Data records –
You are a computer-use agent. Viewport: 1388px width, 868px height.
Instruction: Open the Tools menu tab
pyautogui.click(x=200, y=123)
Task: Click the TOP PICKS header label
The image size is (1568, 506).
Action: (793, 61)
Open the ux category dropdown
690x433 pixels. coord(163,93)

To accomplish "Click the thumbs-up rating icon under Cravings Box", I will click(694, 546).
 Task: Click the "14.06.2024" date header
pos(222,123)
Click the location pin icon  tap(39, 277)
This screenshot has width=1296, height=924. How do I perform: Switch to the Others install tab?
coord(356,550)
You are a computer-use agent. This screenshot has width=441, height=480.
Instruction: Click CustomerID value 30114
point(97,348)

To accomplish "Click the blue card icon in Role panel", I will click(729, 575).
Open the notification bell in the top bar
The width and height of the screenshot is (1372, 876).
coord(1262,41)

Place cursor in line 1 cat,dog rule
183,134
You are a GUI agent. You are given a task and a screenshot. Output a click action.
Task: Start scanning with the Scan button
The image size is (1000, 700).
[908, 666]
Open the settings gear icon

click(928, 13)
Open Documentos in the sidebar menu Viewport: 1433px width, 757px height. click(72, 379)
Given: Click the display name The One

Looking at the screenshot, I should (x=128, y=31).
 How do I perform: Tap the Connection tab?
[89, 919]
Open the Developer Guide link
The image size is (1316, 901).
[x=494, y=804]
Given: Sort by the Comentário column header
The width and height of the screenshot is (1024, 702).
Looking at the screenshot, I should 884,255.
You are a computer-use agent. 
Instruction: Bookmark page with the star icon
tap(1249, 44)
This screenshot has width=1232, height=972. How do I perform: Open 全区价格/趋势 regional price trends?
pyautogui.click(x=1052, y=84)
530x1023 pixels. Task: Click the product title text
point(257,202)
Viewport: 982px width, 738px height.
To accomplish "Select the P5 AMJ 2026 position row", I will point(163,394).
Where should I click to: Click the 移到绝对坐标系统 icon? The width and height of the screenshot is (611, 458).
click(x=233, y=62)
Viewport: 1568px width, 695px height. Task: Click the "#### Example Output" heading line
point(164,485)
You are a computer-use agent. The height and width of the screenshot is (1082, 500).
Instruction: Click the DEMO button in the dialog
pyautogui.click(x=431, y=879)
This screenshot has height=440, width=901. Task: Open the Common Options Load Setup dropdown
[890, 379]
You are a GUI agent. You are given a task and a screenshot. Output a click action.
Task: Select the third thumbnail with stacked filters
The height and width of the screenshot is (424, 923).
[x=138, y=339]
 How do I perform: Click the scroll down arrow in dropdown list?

Problem description – Return the data from the top line through the bottom line exactly.

Exercise output –
You are a computer-use agent. Viewport: 1388px width, 868px height.
Instruction: Open the Tools menu tab
pyautogui.click(x=200, y=123)
Task: Click the TOP PICKS header label
The image size is (1568, 506).
Action: (793, 61)
Open the ux category dropdown
690x433 pixels. coord(163,93)

To accomplish "Click the thumbs-up rating icon under Cravings Box", I will click(694, 546).
 Task: Click the "14.06.2024" date header
pos(222,123)
Click the location pin icon  tap(39, 277)
This screenshot has width=1296, height=924. How do I perform: Switch to the Others install tab?
coord(356,550)
You are a computer-use agent. This screenshot has width=441, height=480.
Instruction: Click CustomerID value 30114
point(97,348)

To accomplish "Click the blue card icon in Role panel", I will click(729, 575).
Open the notification bell in the top bar
The width and height of the screenshot is (1372, 876).
coord(1262,41)

Place cursor in line 1 cat,dog rule
183,134
You are a GUI agent. You are given a task and a screenshot. Output a click action.
Task: Start scanning with the Scan button
The image size is (1000, 700).
[908, 666]
Open the settings gear icon

click(928, 13)
Open Documentos in the sidebar menu Viewport: 1433px width, 757px height. click(72, 379)
Given: Click the display name The One

Looking at the screenshot, I should (x=128, y=31).
 How do I perform: Tap the Connection tab?
[89, 919]
Open the Developer Guide link
The image size is (1316, 901).
[x=494, y=804]
Given: Sort by the Comentário column header
The width and height of the screenshot is (1024, 702).
Looking at the screenshot, I should 884,255.
You are a computer-use agent. 
Instruction: Bookmark page with the star icon
tap(1249, 44)
This screenshot has width=1232, height=972. How do I perform: Open 全区价格/趋势 regional price trends?
pyautogui.click(x=1052, y=84)
530x1023 pixels. Task: Click the product title text
point(257,202)
Viewport: 982px width, 738px height.
To accomplish "Select the P5 AMJ 2026 position row", I will point(163,394).
Where should I click to: Click the 移到绝对坐标系统 icon? The width and height of the screenshot is (611, 458).
click(x=233, y=62)
Viewport: 1568px width, 695px height. Task: Click the "#### Example Output" heading line
point(164,485)
You are a computer-use agent. The height and width of the screenshot is (1082, 500).
Instruction: Click the DEMO button in the dialog
pyautogui.click(x=431, y=879)
This screenshot has height=440, width=901. Task: Open the Common Options Load Setup dropdown
[890, 379]
You are a GUI agent. You are given a task and a screenshot. Output a click action.
Task: Select the third thumbnail with stacked filters
The height and width of the screenshot is (424, 923).
[x=138, y=339]
 How do I perform: Click the scroll down arrow in dropdown list?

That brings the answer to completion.